16 января.Замечательнее всего то, что свободы печати хотят теперь не читатели, а только кучка никому не интересных писателей. А читателю даже удобнее, чтобы ему не говорили правды. И не только удобнее, но может быть выгоднее. Так что непонятно, из-за чего мы бьемся, из-за чьих интересов.
Только что кончил редактировать Лидо-Колин перевод Смока Белью. У Коли хорошо, Лида же сплоховала. Работа над исправлением ее перевода отняла у меня часов двенадцать. <...>
Вчера вся наша редколлегия, уволенная Ионовым, снималась у Наппельбаума 4. Вечером устроили проводы и т. к. денег на обед не оказалось ни у кого из ученых, то постановили, чтобы каждый принес с собой бутылку вина. Особенно ратовал за это Волынский, который любит слушать свои собственные речи за бутылкой вина. Но на этот раз ему речи не удались. Когда я (по настойчивому вызову Веры Ал., Каштеляна и Тихонова) пришел в 10-м часу во Всемирную (в бывший тихоновский кабинет), стол был заставлен бутылками самых различных фасонов и Волынский держал в руках тетрадку. В этой тетрадке дурным языком был написанзастольный тост, который Волынский и начал читать по тетрадке. Поглядывая на каждого из нас испытующим глазком, он прочитал по тетрадке тост за Европу, за культуру, и чуть он кончил, Ольденбург своим торопливым задушевным голосом произнес тост за Евразию. Я сидел как на иголках, я вообще ненавижу тосты, а вечером, среди этих чуждых людей, в этой чуждой мне корпорации я почувствовал такую тоску, что выскочил и (весьма невежливо!) убежал из комнаты. Со мною вышел Замятин и сказал мне: «Как хорошо, что Коллегия кончилась! Сколько фальши, сколько ненужных претензий. Блок и Гумилев умерли вовремя». Странно, у меня Блок и Гумилев все время были в памяти, когда я слушал чтение Волынского.

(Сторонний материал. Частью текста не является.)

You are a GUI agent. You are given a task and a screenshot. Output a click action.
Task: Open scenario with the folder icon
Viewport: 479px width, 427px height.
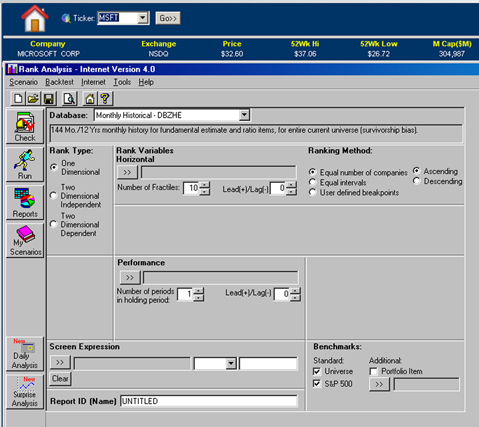click(33, 99)
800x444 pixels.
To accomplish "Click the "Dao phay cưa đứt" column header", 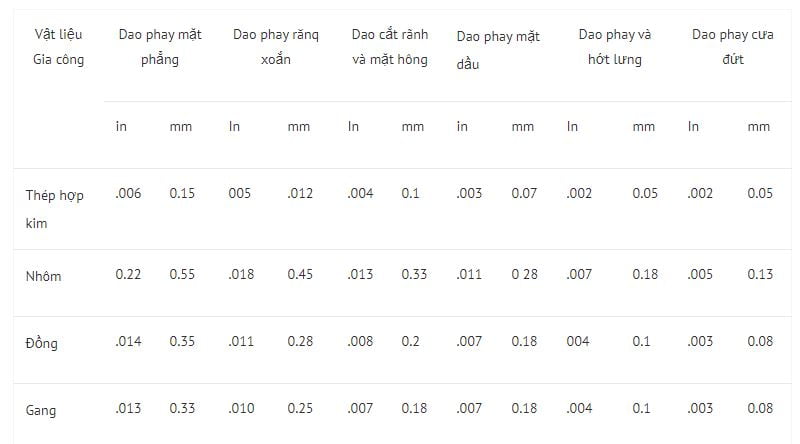I will coord(732,47).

Я еще не уезжал в Финляндию, а уже начинаю скучать по Питеру, по детям, по жене. Тоска по родине впрок! Скучно мне по моей уютной комнате, по столу, за которым я сейчас пишу, и т. д. Мура играет в мяч и говорит: и кресло умеет играть в мяч, и стена умеет, и печка умеет. Ей сделали из бумаги монеты: 3 к., 2 коп., 1 к., и она, не подозревая, что это для усвоения математики, играет в магазин, в лавку.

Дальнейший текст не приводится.